### SOURCE DOCUMENT

▬▬▬▬▬▬▬▬▬▬

Sunday, March 4, 2012

Sunday, March 4, 2012, Select Specialty Hospital, Houston TX


It's a perfectly beautiful day in Houston, cool and clear.  From the vantage point of our room, we look north in the foreground  across an older residential neighborhood to Rice University.  The live oaks below us are getting their new growth, birds are everywhere.  I imagine I can see the Spring migration before my very eyes.  This afternoon, if we can overcome obstacles such as nurses' concerns that there is no doctor's order permitting it (will the doctor come in time to "write an order?"), Richard and I are planning a trip out on to the vast emptiness of the open air portion of the parking garage situated just below our room.  It is hard to have to negotiate so much with people on whom one is so dependent.  But I am convinced that on balance the staff at Select Specialty is genuinely trying to help us.  Nothing is perfect, but I will say this for them that, when mistakes are made, it is taken as an opportunity to try to do better next time around, no one is trying to say nothing has happened. 


I have delayed posting this week hoping that I could report Richard's move to the Texas Institute of Rehabilitation and Research (TIRR).  But Richard hasn't been able to move over because (1) his red blood count had dropped below acceptable levels, and (2) he had a low grade fever for several days.  We were supposed to move last Tuesday, but couldn't for these reasons.  Same on Wednesday, then Thursday, too, and then Friday also.  This was profoundly depressing as each day passed.  We have now been at Select Specialty for more than four weeks, 7 1/2 weeks since Richard went into the ICU at M.D. Anderson.  But yesterday, Richard received two pints of blood and had no fever, no fever today.  One of his doctors who came in today said maybe tomorrow TIRR will say he's okay to move over.  TIRR is a rehab hospital, and although its patients have medical issues, they must be sufficiently stable that they can engage in rehab.  Richard has continued this week with physical therapy (basically leg exercises and walking), occupational therapy (basically arm exercises and motor control), and speech therapy (swallowing exercises designed to improve his ability eventually to swallow -- thus eat and drink by mouth), but he had to step down the scope of his effort.  TIRR doesn't want to have the focus of its efforts with Richard be what to do about his red blood count and where his fever is coming from.  Hopefully, they will be satisfied with his condition and readiness for rehab this coming week.

▬▬▬▬▬▬▬▬▬▬

### DATA EXTRACT

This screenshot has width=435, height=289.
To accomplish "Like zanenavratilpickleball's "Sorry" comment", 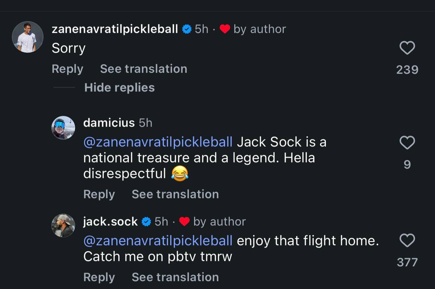I will [x=407, y=48].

▬▬▬▬▬▬▬▬▬▬

### REQUIRED ACTION 1
Using the March 2012 hospital journal entry, state whether each of the following agrees with it: (a) Richard's move to TIRR was first planned for last Tuesday; (b) Richard still had a fever on the day the entry was written; (c) the room looks south toward Rice University. Answer yes or no for each, and quote the words from the entry that decide it.
### REQUIRED ACTION 2
Extend the March 2012 hospital journal entry, beginning right after its final sentence.

### WRITTEN RESPONSE 1
(a) Yes: "We were supposed to move last Tuesday, but couldn't for these reasons."
(b) No: "But yesterday, Richard received two pints of blood and had no fever, no fever today."
(c) No: "we look north"

### WRITTEN RESPONSE 2
As we have stewed this week unable to make the move, we have focused increasingly on how we could just get home to New Orleans.  None of this would be simple.  The seven hour trip by car or even by ambulance seems out of the question.  We are beginning to investigate the cost of air ambulance, plane or helicopter.  But the more basic question is what we would do once at home.  Richard is on a waiting list for Touro's rehabilitation hospital in New Orleans.  We have gone over and over what it would take just to go home to our house, no TIRR, no Touro.  Our dear old friend George Strickler visited us this weekend from New Orleans.  George's now deceased wife Carolyn struggled with MS for years, and George is very knowledgeable about what it takes for a person with disabilities to be at home.  He has offered much help for which we are so grateful.  But the exercise of trying to think it through has brought home to Richard how much at this point he really needs the support of hospital staff.  This leaves us hoping and hoping that TIRR will do right by us this next week.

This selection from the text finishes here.